In this way, we were engaging in PAR research within the university. Really, how can one teach that community members have valuable knowledge and the skills to practice inquiry on their own if students are not given the same role within the classroom? Working together as a team, Jason and I benefited from Joyce's years of experience teaching and researching as well as from her credentials. I think Joyce benefited from our naiveté, which often translates into enthusiasm, as well as from our experience and research with PAR. The three of us benefited from the varied experiences applying the methodology that the students brought to each class period as well as from the life experiences of many of the students (some of whom were non-traditional students). We all benefited from the resources, work, and experience of the community.
Having experienced the Fieldwork Methods class as students of Joyce, Jason and I were close to the challenges the students would face. Also being graduate students beginning our own fieldwork, we were in the thick of what the students would face as they set out to work with the community through the PAR class.

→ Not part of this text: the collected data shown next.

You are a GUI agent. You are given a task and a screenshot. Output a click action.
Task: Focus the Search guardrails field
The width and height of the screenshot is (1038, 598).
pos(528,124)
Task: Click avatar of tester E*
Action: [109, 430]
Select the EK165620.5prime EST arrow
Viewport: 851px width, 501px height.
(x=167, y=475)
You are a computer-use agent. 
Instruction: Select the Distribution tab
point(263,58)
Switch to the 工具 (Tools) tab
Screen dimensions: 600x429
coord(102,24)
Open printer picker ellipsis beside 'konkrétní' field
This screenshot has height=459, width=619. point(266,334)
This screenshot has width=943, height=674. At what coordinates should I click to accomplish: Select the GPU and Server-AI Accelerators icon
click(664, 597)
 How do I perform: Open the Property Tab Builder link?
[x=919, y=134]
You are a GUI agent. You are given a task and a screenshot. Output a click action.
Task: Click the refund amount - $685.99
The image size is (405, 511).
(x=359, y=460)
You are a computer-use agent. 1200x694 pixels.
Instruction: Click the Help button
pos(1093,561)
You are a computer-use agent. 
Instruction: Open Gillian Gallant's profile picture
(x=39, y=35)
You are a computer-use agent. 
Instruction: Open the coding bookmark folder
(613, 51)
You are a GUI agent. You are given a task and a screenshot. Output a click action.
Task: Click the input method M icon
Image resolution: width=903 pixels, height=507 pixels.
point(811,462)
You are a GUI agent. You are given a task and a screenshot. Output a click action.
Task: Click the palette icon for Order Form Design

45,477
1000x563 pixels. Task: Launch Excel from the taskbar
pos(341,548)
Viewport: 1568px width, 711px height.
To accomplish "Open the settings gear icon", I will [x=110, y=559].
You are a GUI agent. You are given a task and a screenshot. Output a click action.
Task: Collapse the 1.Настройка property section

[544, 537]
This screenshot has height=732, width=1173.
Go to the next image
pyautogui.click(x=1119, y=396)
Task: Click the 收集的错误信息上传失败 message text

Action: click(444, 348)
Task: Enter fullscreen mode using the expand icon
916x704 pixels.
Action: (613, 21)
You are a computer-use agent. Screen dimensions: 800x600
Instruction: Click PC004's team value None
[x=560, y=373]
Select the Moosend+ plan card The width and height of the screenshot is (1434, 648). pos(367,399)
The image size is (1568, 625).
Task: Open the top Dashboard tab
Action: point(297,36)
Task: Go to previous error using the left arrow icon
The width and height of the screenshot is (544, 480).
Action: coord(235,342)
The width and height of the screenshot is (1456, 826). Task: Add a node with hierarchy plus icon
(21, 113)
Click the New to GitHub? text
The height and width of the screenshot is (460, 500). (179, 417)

With the immediacy of our connections to the individuals who would be taking the class as well as our familiarity with Joyce's teaching methods, I like to think that our participation in the planning stages enhanced the course. I can recall sitting down over tea at a local coffee house with Joyce and literally mapping out the entire quarter in draft. This also gave me the opportunity to see what goes into the job of being a professor first-hand. It has been my experience that there are very few opportunities for students to get this kind of look into the life of an academic. I consider this to be a career-enhancing aspect of our collaboration. I came out of this with the feeling that my mentor was also now a colleague.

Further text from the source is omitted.